“Chamam-se de artistas muitas coisas que no final das contas são obras da natureza”
Friedrich Schlegel “Kritische Fragmente”, 1797.
Data do Renascimento italiano a emergência de um outro paradigma até então pouco referido, a do Gênio - que desde então irá mobilizar as atenções da modernidade. Como um exemplo do instante em que surgiu recorda-se de um incidente menor ocorrido entre o pintor Filippo Lippi e seu mecenas, o poderosíssimo banqueiro Cósimo de Medici, o pai da pátria de Florença.
Lippi, um contumaz bon vivan que por vezes tinha de ser mantido em prisão domiciliar para que trabalhasse, escapou por uns tempos das suas obrigações e em companhia de rameiras esquecia-se da sua tarefa de pintar uns murais do Palazzo Médici.

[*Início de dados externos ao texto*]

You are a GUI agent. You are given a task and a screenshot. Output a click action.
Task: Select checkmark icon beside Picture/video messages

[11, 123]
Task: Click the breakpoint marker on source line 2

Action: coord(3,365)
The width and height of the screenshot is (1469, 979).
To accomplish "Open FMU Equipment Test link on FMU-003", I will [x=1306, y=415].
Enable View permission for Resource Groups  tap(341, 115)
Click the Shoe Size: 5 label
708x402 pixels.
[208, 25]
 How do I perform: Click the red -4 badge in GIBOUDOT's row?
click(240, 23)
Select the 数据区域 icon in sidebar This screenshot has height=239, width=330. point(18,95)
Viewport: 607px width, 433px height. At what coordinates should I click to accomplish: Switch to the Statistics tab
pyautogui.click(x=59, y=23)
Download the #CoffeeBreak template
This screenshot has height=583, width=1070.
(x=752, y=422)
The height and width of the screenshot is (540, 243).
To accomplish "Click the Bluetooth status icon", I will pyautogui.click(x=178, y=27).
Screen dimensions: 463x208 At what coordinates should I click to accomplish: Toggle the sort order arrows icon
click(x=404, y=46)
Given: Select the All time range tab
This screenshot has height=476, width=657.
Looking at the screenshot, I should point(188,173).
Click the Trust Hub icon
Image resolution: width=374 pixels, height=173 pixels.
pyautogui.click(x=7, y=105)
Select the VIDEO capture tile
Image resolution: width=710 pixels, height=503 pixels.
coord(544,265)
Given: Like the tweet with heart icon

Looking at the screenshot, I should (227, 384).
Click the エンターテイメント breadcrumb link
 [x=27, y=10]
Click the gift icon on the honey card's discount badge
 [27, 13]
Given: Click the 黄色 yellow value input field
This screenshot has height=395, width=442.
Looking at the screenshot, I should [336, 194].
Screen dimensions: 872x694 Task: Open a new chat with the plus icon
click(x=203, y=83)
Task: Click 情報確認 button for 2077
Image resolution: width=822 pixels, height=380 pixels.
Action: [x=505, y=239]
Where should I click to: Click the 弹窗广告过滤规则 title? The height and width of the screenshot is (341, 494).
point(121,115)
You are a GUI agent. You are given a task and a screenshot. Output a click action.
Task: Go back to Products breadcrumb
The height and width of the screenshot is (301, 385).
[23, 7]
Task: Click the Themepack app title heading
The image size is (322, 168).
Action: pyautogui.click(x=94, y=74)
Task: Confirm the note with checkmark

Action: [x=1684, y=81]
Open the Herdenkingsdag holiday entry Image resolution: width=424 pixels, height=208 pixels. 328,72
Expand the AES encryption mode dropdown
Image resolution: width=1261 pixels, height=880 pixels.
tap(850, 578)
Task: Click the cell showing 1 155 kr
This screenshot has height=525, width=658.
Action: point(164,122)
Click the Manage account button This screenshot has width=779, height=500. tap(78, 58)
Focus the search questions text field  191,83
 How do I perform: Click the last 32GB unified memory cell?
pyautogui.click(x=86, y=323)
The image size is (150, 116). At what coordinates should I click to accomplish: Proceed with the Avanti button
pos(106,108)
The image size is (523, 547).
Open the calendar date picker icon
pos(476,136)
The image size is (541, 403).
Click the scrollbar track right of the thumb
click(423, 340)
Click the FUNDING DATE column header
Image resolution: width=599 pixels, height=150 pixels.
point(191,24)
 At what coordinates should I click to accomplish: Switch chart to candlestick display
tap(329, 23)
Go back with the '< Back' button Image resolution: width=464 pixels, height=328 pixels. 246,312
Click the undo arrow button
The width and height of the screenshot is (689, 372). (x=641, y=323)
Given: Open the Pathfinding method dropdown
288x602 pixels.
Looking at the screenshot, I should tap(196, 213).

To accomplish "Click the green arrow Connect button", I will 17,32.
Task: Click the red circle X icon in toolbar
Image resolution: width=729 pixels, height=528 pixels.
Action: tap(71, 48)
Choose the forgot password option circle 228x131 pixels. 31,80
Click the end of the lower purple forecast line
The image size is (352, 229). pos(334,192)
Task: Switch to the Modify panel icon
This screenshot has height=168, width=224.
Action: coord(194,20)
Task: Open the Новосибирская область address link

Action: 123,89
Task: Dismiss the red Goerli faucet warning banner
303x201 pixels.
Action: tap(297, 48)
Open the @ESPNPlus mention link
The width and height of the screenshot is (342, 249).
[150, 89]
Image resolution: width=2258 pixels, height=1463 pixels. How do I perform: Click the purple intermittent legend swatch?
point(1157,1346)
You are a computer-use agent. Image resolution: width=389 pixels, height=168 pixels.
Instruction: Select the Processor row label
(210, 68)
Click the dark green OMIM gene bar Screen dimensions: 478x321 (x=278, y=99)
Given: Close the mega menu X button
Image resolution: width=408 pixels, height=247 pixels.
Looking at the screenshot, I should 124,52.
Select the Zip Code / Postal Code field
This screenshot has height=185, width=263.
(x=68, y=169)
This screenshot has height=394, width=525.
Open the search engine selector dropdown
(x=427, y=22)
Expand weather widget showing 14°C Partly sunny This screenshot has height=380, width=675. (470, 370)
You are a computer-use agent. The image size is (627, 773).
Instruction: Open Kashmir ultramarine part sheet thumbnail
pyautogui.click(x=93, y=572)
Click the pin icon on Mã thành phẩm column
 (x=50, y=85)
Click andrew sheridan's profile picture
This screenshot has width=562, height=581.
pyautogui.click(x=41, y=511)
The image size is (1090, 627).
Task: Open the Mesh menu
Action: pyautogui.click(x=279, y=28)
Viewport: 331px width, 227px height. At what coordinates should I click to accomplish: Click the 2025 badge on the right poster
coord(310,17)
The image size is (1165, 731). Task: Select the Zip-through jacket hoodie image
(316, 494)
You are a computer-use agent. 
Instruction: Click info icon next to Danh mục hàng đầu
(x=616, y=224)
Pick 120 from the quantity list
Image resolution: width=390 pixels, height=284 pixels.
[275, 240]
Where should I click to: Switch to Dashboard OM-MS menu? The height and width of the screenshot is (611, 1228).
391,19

Cósimo, seu protetor, ao invés de castigá-lo, como faria com qualquer subalterno, concluíra, porém que os artistas deviam tratados “com afeto e gentileza” porque percebia neles uma natureza diferente dos demais mortais. Eles tinham gênio. Eram dotados de outra matéria. De uma essência não-humana.
Acreditou-se que sua exemplar e inigualável inspiração derivava de fontes desconhecidas, sobrenaturais. Era o misterioso, o insondável que os elegia entre tantos outros, como os agraciados.
Será preciso esperar até o século 18 quando então o significado mais profundo do Gênio receberá um sólido embasamento teorico-ideologico do Romantismo alemão. Segundo Isaiah Berlin a concepção romântica do Gênio foi uma arma ideologica. Um poderoso instrumento do que ele denominou de contra-iluminismo, isto é, uma reação conservadora, reacionária mesmo, que se opôs abertamente à irradiação do racionalismo filosófico vindo da França iluminista.
Os românticos alemães utilizaram-se largamente do termo para contra-atacar os conceitos racionalistas que eles denunciavam como “frios” e “sufocantes”. O Gênio imaginado por eles não se atinha ao pré-estabelecido, às leis naturais fixas, nem à logica costumeira. Nenhuma lei cientifica o tolhia. Era pura intuição. Ele era o seu próprio legislador, fazendo suas próprias regras que o colocavam muito acima dos mortais (esboço do super-homem de Nietzsche).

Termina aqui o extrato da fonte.